Lucid Culture

JAZZ, CLASSICAL MUSIC AND THE ARTS IN NEW YORK CITY

Brooklyn Rider Redefines What a String Quartet Is in the 21st Century

For the past few years, Brooklyn Rider have pushed the envelope pretty much as far as a string quartet can go, and in the process have raised the bar for other groups: they transcend any preconception about what serious composed music is all about. Their latest album, The Brooklyn Rider Almanac – streaming at Spotify – is their most ambitious effort yet, and may well be the one that most accurately captures what the group is all about. They draw on a wide composer base, including their own members, an A-list of mostly New York-based players and writers across the musical spectrum, from indie classical to Americana to rock and now even jazz.

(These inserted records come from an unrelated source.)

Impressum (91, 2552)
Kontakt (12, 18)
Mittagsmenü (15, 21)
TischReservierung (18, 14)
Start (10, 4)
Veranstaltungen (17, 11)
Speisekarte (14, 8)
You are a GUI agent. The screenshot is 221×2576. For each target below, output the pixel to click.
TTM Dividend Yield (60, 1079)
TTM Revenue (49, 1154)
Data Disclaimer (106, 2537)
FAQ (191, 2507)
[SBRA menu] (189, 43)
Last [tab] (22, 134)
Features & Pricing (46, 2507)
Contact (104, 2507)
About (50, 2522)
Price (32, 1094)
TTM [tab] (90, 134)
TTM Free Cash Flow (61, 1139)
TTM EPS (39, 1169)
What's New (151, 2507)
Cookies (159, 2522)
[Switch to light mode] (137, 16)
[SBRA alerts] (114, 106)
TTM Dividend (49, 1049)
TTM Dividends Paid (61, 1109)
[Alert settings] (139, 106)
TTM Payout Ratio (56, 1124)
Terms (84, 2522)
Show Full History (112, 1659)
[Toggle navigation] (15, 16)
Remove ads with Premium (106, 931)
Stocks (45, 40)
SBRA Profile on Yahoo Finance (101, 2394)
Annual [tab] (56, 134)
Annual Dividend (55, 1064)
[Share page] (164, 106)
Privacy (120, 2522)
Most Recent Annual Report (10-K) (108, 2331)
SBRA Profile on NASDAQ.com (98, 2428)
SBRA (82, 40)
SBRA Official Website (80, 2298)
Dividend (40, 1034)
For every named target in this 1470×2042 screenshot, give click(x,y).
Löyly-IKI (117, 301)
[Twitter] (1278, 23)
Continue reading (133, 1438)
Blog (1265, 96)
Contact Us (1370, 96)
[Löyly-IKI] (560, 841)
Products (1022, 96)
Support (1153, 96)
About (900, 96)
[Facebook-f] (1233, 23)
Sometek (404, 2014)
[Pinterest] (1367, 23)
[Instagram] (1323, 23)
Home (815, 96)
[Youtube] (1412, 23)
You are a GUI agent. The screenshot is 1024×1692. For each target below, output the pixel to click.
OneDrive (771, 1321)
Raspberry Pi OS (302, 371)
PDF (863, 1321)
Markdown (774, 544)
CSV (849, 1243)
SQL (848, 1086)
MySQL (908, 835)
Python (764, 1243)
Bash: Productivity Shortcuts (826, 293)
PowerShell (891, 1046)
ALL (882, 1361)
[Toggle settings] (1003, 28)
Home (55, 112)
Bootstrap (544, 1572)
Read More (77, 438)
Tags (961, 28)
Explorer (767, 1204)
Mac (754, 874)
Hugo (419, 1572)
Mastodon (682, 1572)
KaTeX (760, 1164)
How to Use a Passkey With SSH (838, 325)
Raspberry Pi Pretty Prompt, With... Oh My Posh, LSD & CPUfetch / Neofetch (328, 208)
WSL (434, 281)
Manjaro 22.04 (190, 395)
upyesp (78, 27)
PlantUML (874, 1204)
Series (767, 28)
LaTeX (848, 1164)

It’s also a dance album in many respects – pianist/flutist Diana Wayburn‘s similarly eclectic Dances of the World Chamber Orchestra also comes to mind. Beyond the rhythms – everything from funky grooves to waltzes and struts and the hint of a reel or a stately English dance – dynamics are everything here. The pieces rise and fall and shift shape, often with a cinematic arc. The first track is Rubin Kodheli‘s Necessary Henry!, the group – violinists Johnny Gandelsman and Colin Jacobsen, violist Nicholas Cords and cellist Eric Jacobsen – establishing an ominous/dancing dichotomy out of a stormy intro. It may have originally been written for Kodheli’s snarlingly majestic cello metal band Blues in Space.

Maintenance Music, by Dana Lyn shifts from a lustrous fog with distant echoes of Pink Floyd’s Wish You Were Here to a slow waltz and then a chase scene – it’s the most cinematic piece here. Simpson’s Gap, by Clogs‘ Padma Newsome makes a good segue, an Appalachian ballad given bulk and heft with fluttering echoes, as if bouncing off the mountain walls and down into the valley below.

The Haring Escape, by saxophonist Daniel Cords veers from swaying, echoing funk, to slowly shifting resonance, to an aggressive march. Aoife O’Donovan’s Show Me is akin to something Dvorak would have pieced together out of a gentle Hudson Valley dance. Jazz pianist Vijay Iyer‘s Dig the Say gives the quartet a  theme and variations to work, a study in counterrythms, funky vamps bookending a resonantly atmospheric interlude.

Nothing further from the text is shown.